“I suspect,” said Declan to his friends, “it’s caused by excess steam from the idling engines.”

“That’s it. Declan’s got it,” added Ransom.

Declan explained to Thomas, “Steam makes its way up a pipe to the top of the smokestack and is released there.”

“Makes conversation difficult, to say the least,” added Thomas. “Perhaps if we get drunk enough—” Thomas laughed more—“we won’t have any need of conversation.” Ransom laughed too, but young Declan could find no more laughter in himself; he’d gone suddenly silent. He watched passing ladies and gentlemen who had been abed now lumbering by the windows of the Grand Saloon, a parade seeking the boat deck on both port and starboard sides. The men and women wore grey and beige life jackets over their expensive suits and fur coats, some of the ladies even wearing huge feathered hats in peacock fashion.

Thomas and Ransom joined Declan at the window. “Looks like the souls on their way to the boat that’ll take them across the River Styx, don’t they?” asked Ransom. “Dante’s Inferno,” muttered Thomas.

“The parade’s begun… news is finally getting ’round the ship,” Declan told his friends.

“Lifeboats.” Ransom shuddered at the thought. “A mechanism of suicide to avoid death.”

They saw Thomas Andrews leaning against a mantel at the far end of the room, staring into a fireplace as if reading the flames.
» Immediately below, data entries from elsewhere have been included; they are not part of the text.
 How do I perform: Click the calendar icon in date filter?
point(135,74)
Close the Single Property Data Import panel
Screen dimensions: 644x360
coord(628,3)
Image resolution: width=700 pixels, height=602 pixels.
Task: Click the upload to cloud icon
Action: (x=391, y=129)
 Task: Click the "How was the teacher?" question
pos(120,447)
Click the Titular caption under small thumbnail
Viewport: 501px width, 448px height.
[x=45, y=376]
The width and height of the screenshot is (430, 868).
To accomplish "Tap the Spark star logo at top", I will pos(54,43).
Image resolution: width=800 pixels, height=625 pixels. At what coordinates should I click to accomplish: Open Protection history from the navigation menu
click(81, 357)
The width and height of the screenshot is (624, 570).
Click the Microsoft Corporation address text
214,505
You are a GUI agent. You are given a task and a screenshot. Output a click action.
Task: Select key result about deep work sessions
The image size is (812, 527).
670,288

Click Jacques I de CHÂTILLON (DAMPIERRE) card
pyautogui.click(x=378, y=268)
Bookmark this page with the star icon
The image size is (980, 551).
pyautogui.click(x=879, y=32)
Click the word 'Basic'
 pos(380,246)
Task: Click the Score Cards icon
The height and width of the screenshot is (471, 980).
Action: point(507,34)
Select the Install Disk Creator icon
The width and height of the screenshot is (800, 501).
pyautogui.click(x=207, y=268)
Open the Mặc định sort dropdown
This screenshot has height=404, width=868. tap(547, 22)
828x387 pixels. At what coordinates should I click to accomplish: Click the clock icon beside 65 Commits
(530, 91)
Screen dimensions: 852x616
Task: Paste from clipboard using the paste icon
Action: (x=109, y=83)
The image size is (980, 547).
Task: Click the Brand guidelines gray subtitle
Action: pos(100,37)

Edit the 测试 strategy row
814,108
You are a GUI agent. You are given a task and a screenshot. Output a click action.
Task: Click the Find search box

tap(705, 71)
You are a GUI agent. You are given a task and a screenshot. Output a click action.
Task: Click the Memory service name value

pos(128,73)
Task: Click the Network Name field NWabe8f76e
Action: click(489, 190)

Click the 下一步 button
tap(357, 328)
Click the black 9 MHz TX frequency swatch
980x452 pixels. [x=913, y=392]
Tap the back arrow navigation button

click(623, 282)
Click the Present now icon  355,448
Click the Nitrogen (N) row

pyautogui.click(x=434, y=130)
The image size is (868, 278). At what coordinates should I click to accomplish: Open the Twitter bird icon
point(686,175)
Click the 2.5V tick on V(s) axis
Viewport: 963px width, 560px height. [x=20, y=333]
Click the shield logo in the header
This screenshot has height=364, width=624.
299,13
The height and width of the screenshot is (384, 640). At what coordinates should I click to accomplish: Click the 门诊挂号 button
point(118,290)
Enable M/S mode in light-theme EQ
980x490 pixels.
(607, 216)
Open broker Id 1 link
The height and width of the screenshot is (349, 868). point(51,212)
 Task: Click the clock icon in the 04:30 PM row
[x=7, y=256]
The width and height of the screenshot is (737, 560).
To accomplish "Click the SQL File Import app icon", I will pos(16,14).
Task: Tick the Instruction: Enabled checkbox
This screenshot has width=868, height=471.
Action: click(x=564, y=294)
The man looked as lonely and dejected as a hopeless, jilted lover.

“He’s learned the worst of it, I suspect,” said Ransom.

“I imagine Smith’s finally told him the whole story,” added Declan.

“That’d explain the blank stare on his face.” Thomas lifted two bottles, one of ale, the other whiskey and poured Varmint a heftier drink, then poured for Alastair, while Declan poured another of wine for himself. When Andrews looked in their direction, Thomas hefted the whiskey bottle high as if to invite him to join them.

Instead of joining the ‘losers’ at the bar, Andrews stepped to the bandleader, whispering into Wallace Hartley’s ear, and Hartley then nodded repeatedly. Andrews next took the stand, and the bandleader shouted for everyone’s attention, gaining all but the card players’ notice. At their table, the card sharks were fixated on their poker game so their chatter continued.

Andrews, in a solemn tone, introduced himself and added, “I am speaking for your captain, Captain Smith who wishes for everyone to go to your staterooms, find the life jackets tucked below your beds, and make your way up to the boat deck.” He paused a moment, long enough to give Ransom and his party a nod as they toasted him. “We appear to have struck an iceberg, and it could get… well, dicey.”

No one moved.

No one wanted to leave the well lit, warm room for the chilled April 14th night, and certainly, no one wanted to get on board a lifeboat. A lifeboat in the mind of most equated to being marooned, a lingering death at sea, or moreover suicide.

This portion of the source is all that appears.